I think most of us strive to make our code run smoothly, read logically, and altogether function well. But for those who really enjoy taking the time to figure out how to optimize already good code (whether it's their own or someone else's), where do these individuals best find themselves in the programming world?

Whether that optimization is to improve on the current algorithm implemented in their project, take the time to make minor differences in performance, studying the run time of loops and conditionals in specific a language (for example, 3 or less if else statements are generally much quicker than 3 or less switch statements is some languages), or clean up code (useless variables, better modularize existing functions, etc.).

I imagine that a lot of these folks find themselves at home on projects critical to hardware performance, like fields related to microarchitecture. Anything else?

Was it helpful?

Solution

If they have competitors, then performance is a major criterion by which they are judged.

By the way, if you think performance is a matter of using switch vs. if, you're missing the point by an enormous margin.

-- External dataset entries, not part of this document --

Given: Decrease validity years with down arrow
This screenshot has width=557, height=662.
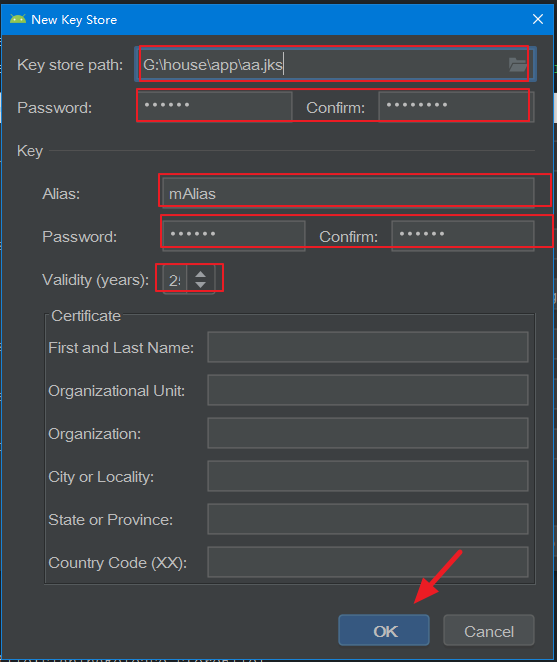Looking at the screenshot, I should (201, 285).
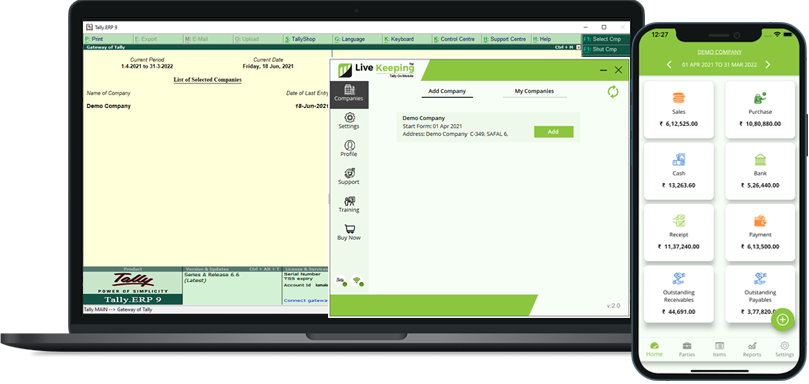
Task: Click the Add button for Demo Company
Action: click(554, 132)
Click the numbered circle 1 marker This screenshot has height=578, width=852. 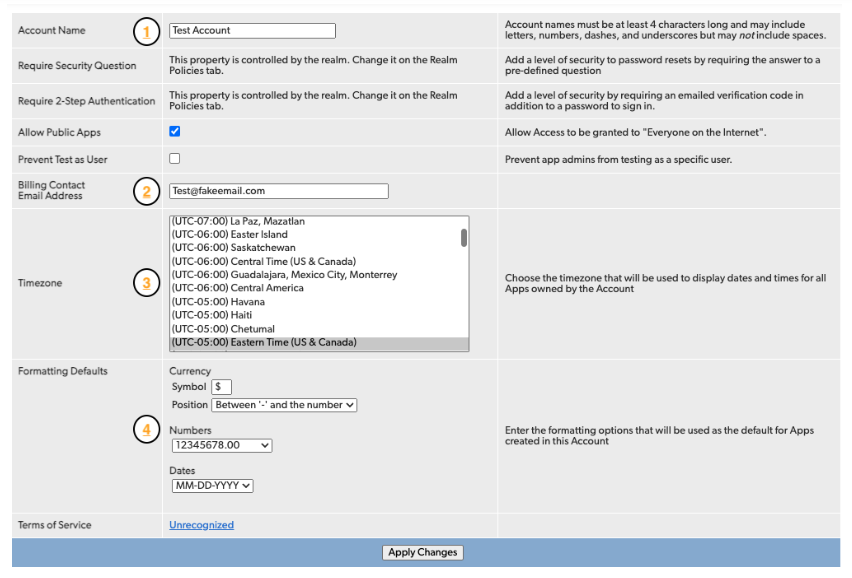pyautogui.click(x=147, y=32)
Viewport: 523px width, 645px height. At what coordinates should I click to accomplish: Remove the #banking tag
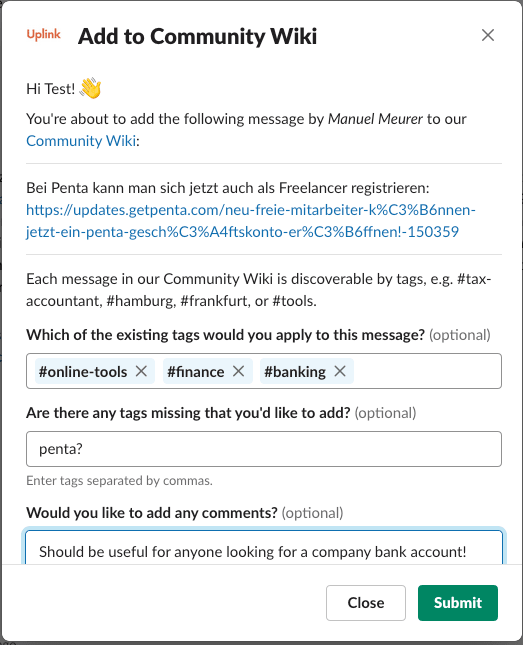340,371
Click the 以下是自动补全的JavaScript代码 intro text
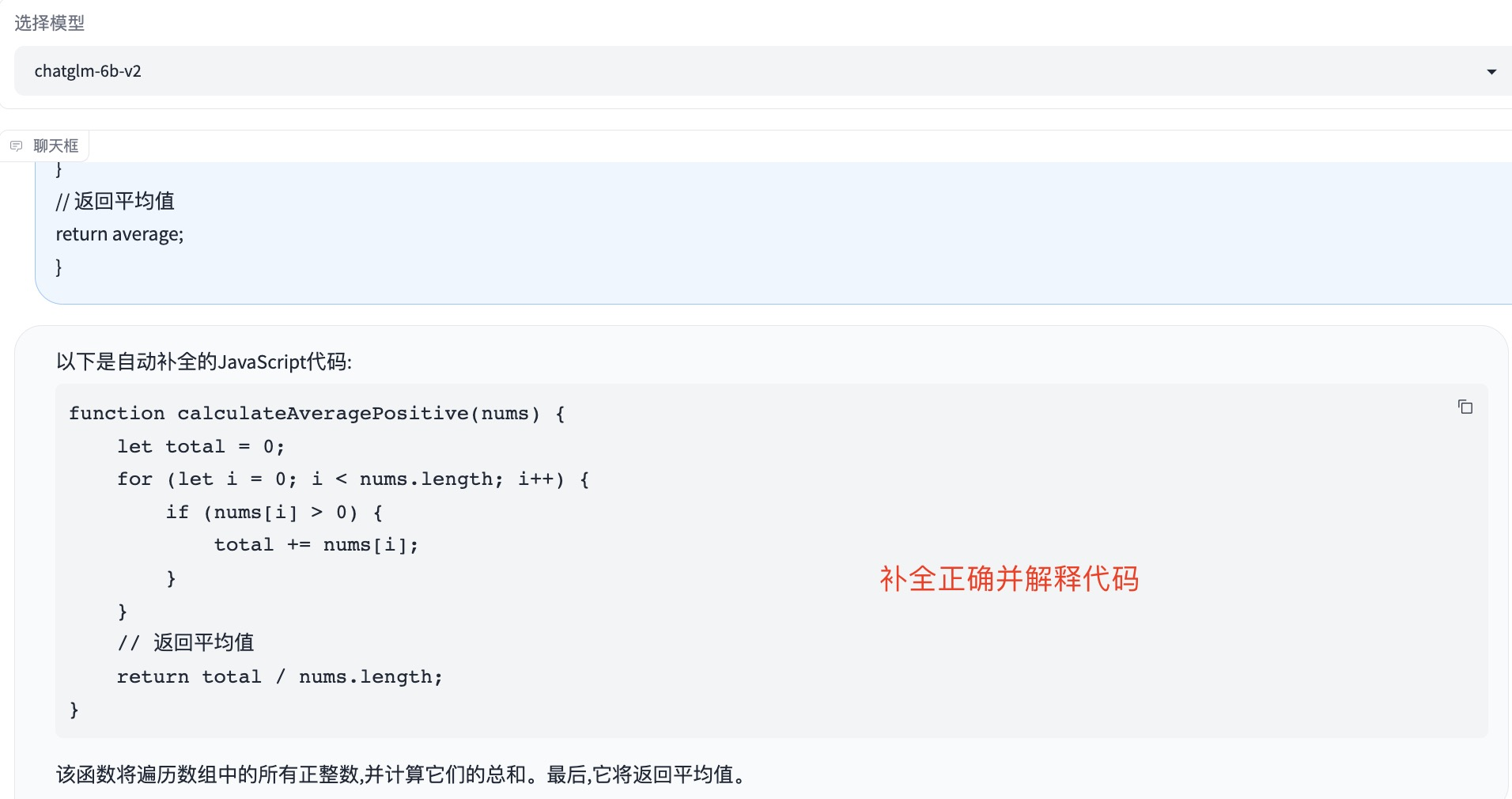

You don't know what to fix in the code until you find out what takes time. That can seldom (i.e. never) be done by eyeballing the code. What I do is run it under a debugger and manually pause it at random to see what it's doing.

Here are some examples:

  • Spending more than 50% of time during application startup reading dlls in order to extract strings so they could be internationalized, but they were mostly strings the user never sees.

  • Spending a large fraction of time doing new and free, when previously allocated memory blocks could simply be re-used.

  • Spending a large fraction of time calling library routines like sin, exp, or log with the same arguments as last time. The prior results could just be remembered.

OTHER TIPS

Projects that have performance requirements.

It really doesn't matter what the hardware is. I can drive anything to 100% utilization. Same as I can fill any hard drive. The question is, can I ignore performance and still hit my performance goals. If yes, I am justified in ignoring performance.

Some projects find they have performance problems. If they wrote easy to read code while ignoring performance fixing the problem usually isn't hard.

If it is hard it might be research level hard. If you have the chops for that I'll keep you in mind if we ever run into that. Otherwise, I don't optimize for the fun of it. I'd rather it take 5% longer if that means to code is readable.

If you want reliable employment doing this seek out jobs that have pushing the hardware to it's limits as a goal. This can happen on microarchitecture, super computers, smart phones, data centers, calculators, cloud, toasters, and even the humble PC.

Embedded development.

When you're working with a tiny memory footprint and real time requirements you have to constantly be thinking about every aspect of performance, both speed and memory.

Real time embedded devices often require response times in the order of milliseconds in my experience. If a routine is off running for 10 seconds somewhere, you've just missed input from a button on your device. If you enjoy making things fast, real time can be an incredibly fun challenge.